Advertising of the stores and their products will be strictly limited and not targeted at minors. Legal marijuana being sold in licensed stores will have to come in child-proof packaging and be clearly marked with the level of its intoxicating substance.
But it won’t carry a logo of a marijuana leaf in a green Washington map.
The State Liquor Control Board canned the proposed logo Wednesday and will work on a replacement. Board Chairman Sharon Foster said there are many other logos that use the state map or outline and “we need to have something different.”
Gov. Jay Inslee said Wednesday afternoon he agreed with that call. The image of Washington state is “the Western hemlock, glaciers and mountains rather than a particular leaf.”
The board gave preliminary approval Wednesday morning to some 80 pages of rules for people who would grow, process or sell marijuana legally under a law passed last year by voters. It plans to hold four hearings around the state, including one in Spokane in early August to gather public comments. It could make further adjustments based on those comments before the rules take effect Sept. 16 and the board begins accepting applications for licenses for each of the three activities.

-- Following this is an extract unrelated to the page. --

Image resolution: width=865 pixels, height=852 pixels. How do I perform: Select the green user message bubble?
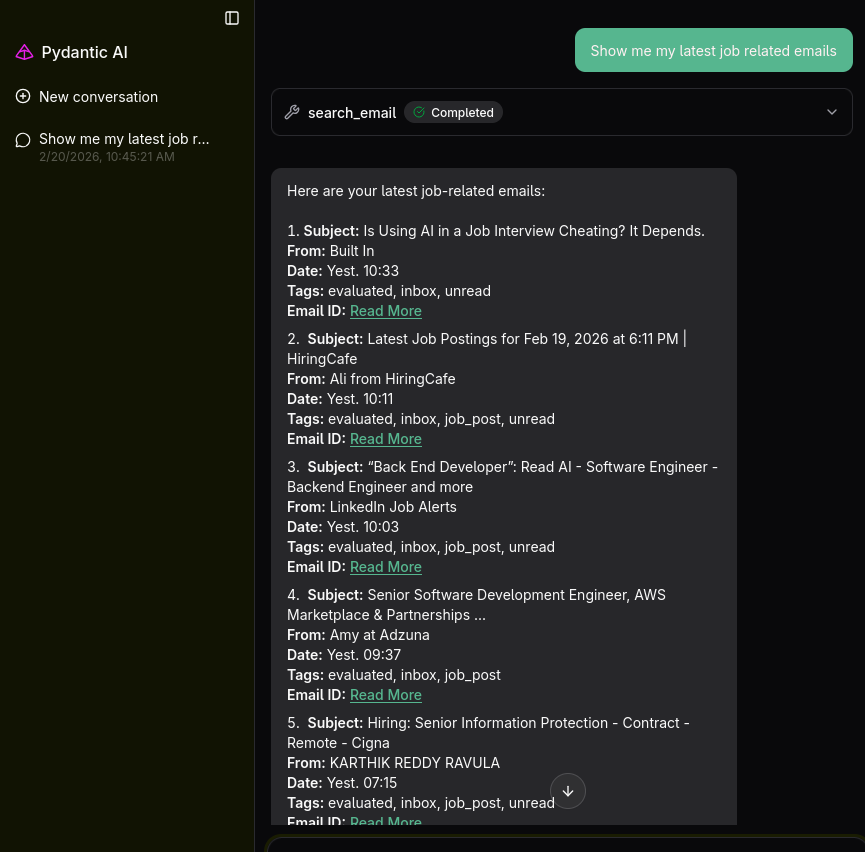coord(713,50)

It will be one of the first heavily regulated recreational marijuana systems in the nation and, by most standards, in the world. Board member Chris Marr said he believed it would be successful, but he wasn’t sure yet how well it would compete with illegal sales and the state’s separate but largely unregulated medical marijuana operations.
“The real question is what percentage of the marketplace will you capture with a highly regulated system,” Marr said.
There are still significant questions about whether and how the system will work. The federal government has not yet indicated how it will deal with activities that are still illegal under federal law even though they are legal in Washington. And businesses involved in marijuana aren’t sure yet how they will be able to open bank accounts to collect money and pay taxes to the state.
Inslee said the state has not received information from federal authorities since early in the year, but said the state was moving ahead with a well-regulated system to meet the voters’ mandate.
Although the board will begin awarding licenses in December, Foster said it’s likely that sales of legally produced marijuana in state-licensed stores won’t start until late winter or early spring.